Instructor is the most popular Python library for extracting structured, validated data from large language models, with over 3 million monthly downloads and support across Python, TypeScript, Go, Ruby, Elixir, and Rust. It solves the challenge of getting reliable, schema-conformant outputs from LLMs by using Pydantic models to define output schemas and automatically handling validation, retries, and error correction when the model output does not match the expected structure. Instructor provides a thin, zero-cost abstraction that patches existing LLM client libraries rather than replacing them, preserving full access to the underlying API features.
Instructor differentiates itself with automatic retry logic that feeds validation errors back to the model for self-correction, semantic validation capabilities for checking outputs against sophisticated criteria beyond simple type checking, and streaming support for processing structured data as it arrives. The library supports 15+ providers including OpenAI, Anthropic, Google Gemini, Mistral, Cohere, Ollama, and DeepSeek through a unified from_provider() interface.

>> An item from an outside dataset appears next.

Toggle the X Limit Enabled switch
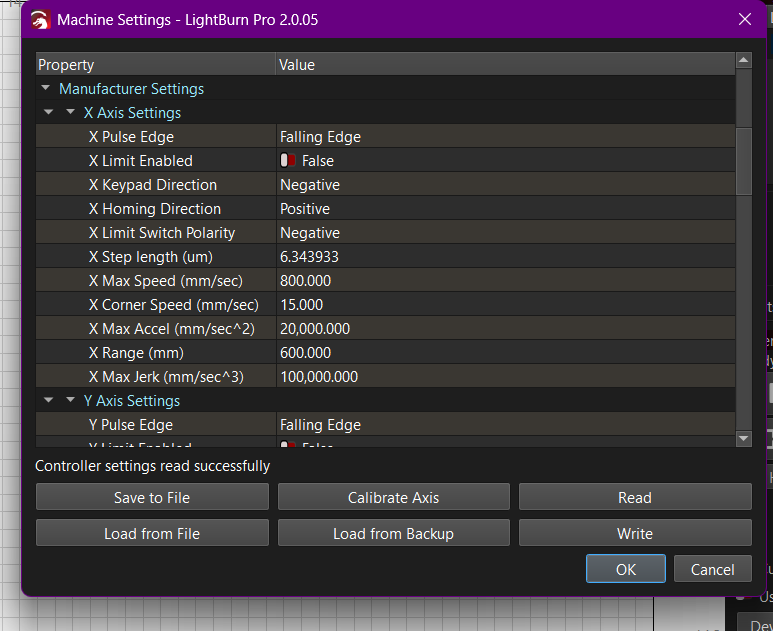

Recent integrations with OpenAI Responses API, comprehensive multi-modal support, and the llms.txt specification for AI-readable documentation keep Instructor at the forefront of structured output tooling.
Instructor is designed for developers and data engineers who need to extract structured information from LLM responses in production applications, from simple classification tasks to complex multi-field extraction pipelines. It integrates seamlessly with existing OpenAI, Anthropic, and other provider client libraries, making it easy to add structured output capabilities to any existing LLM workflow with minimal code changes. The library is particularly well-suited for data pipelines, content classification, entity extraction, and any use case where LLM outputs need to conform to a predefined schema with guarantees of type safety and validation.